Mr. C.S. Sudheer | Posted On Saturday, June 21,2008, 10:11 AM

Potential Investment Avenues



Eye will be on infrastructure, energy and financial services

The stock markets witnessed a phenomenal growth in the year 2007. However, with a difference, it moved along with major reforms introducing by the market regulator, Securities and Exchange Board of India (SEBI). The markets learned to adjust with the regulator, leaving no room for any flyby-night operators. Further, the market also expects a buoyant year in 2008, even while maintaining an orderly growth. Here is a brief insight in to the markets and its movements, which will play a major role in the year 2008.

Slew of measures

The major announcements which will have a positive and strong impact on the markets in the coming year are: Real Estate Investment Trusts (REITs) to be allowed to invest in stock markets by early next year; amendment to the Indians Trust act, 1982, will be moved in the next session of parliament; PFRDA, the pension regulator, cleared the way for investing up to 15 per cent of the retirement money of central and state government employees in stock markets; short-selling by institution along with the launch of a securities Lending and Borrowing scheme (expected to commence early next year); seven new derivative products to be launched by NSE and BSE next month; curb on the issuance of participatory Notes (P-Notes); and mutual funds can invest aboard up to $5 billion now. Further, the Reserve Bank of India's decision to permit resident individual to remit up to $200,000 under the LRS from the earlier $100,000 also will have a positive impact.

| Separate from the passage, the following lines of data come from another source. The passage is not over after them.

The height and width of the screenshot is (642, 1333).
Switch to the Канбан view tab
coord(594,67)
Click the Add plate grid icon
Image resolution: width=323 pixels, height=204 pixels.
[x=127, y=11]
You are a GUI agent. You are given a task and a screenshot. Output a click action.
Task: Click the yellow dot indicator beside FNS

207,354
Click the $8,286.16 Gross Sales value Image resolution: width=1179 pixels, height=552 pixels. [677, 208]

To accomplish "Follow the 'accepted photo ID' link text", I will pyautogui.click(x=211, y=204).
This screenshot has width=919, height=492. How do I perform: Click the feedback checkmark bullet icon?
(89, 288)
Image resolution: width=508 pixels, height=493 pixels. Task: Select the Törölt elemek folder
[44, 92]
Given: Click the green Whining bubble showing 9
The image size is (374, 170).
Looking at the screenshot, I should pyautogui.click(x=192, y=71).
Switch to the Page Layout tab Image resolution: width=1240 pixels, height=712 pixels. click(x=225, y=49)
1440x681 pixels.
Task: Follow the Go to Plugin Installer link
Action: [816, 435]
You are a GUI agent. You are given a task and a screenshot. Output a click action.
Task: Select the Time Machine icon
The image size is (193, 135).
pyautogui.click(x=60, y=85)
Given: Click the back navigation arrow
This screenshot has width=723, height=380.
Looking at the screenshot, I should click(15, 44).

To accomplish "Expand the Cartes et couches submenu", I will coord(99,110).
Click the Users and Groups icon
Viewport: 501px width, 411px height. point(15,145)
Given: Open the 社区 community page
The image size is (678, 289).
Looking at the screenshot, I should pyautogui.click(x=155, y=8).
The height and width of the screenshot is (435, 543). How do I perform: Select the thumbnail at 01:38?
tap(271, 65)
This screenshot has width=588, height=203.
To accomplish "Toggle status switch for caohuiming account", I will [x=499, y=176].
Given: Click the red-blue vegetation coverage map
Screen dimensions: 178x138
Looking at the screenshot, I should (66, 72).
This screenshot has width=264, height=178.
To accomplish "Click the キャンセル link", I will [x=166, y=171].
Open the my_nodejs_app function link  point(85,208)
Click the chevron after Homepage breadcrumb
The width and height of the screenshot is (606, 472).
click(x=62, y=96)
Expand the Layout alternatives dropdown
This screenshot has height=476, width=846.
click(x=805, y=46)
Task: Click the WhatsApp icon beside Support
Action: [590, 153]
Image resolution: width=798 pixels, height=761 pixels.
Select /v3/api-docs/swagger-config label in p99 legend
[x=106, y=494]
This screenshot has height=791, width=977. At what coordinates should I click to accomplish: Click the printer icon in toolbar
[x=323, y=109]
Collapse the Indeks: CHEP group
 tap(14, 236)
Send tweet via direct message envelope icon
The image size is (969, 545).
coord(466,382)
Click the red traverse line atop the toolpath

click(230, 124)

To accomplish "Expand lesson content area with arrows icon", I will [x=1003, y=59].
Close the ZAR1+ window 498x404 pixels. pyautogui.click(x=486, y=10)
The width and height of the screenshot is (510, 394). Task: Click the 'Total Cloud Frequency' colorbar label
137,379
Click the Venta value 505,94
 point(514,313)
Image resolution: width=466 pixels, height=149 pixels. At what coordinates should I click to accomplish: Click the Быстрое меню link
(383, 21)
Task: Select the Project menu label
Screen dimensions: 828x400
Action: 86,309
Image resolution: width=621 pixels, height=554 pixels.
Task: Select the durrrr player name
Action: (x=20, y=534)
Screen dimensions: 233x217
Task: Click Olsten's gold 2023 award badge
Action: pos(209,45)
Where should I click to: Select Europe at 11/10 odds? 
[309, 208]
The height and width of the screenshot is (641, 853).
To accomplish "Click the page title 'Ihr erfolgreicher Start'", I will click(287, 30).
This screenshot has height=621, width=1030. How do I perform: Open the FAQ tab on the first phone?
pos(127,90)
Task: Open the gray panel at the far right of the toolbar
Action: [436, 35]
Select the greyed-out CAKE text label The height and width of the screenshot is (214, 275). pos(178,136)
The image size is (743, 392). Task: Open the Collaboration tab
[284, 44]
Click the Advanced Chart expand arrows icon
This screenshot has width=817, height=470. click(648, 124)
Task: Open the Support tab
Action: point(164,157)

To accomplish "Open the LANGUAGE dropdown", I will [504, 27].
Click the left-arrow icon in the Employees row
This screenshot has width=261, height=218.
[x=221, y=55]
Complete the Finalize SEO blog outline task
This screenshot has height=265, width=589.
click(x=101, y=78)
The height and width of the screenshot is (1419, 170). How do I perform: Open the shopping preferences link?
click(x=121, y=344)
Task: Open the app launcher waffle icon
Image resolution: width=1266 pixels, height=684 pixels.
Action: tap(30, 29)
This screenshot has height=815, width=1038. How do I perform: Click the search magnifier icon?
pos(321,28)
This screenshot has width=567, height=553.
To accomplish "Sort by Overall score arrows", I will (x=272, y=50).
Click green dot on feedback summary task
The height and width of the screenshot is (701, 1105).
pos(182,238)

The stock markets witnessed an unprecedented bull run in 2007. The markets saw the emergence of the real estate and financial services sectors. We believe that 2008 is going to be a phenomenal year for the retail sector, especially rural retail. And there would be a lot of action on the microfinance sector. For the investors looking to play the long-term India growth story, we would advise them to look closely at stocks in the infrastructure and engineering, energy, banking and financial services, food (dominated by select MNCs today), healthcare and the logistics sectors over the next two years. The markets may not fetch the returns seen in 2007.

Foreign fund flow

The headroom in terms of the serviceable population in India for financial services is enormously large. Rising crude prices and rupee appreciation may be the dampeners, but overall, the flow of money into India from global players does not look to slow down. The confidence stems from the fact that India's growth is domestic-led. This would remain so far the next year and a half.

The early part of 2008 is likely to be reasonably robust on the back of fresh foreign inflow and good corporate results. The second half may be more challenging because of over-riding concerns on U.S slowdown as well as elections in both India and the U.S. The measures taken by the regulators are in the right direction and will broaden and deepen the market. However, they need to ensure that regulatory delays do not slowdown fund flows. The frontline indices will not increase beyond 15 per cent in 2008. From April 2007 till the end of the year, the indices have shown a growth rate of 55 per cent.

The benchmark BSE 30 share Sensex closed at 20206.95 on December 28, 2007, against 13786.91 on December 29, 2006. The year's low was 12316.10 on March 16 and the high was 20498.11 on December 13. The year-on-year growth was 46.6 per cent. The 50-share NSE Nifty per cent as it rose to 6079.70 on December 29, 2006, It also recorded a high of 6185.45 on December 23, 2007, and a low of 3554.50 on March 5. The net FII inflow in 2007 was Rs69,401.50 crore against Rs. 36,539.70 crore.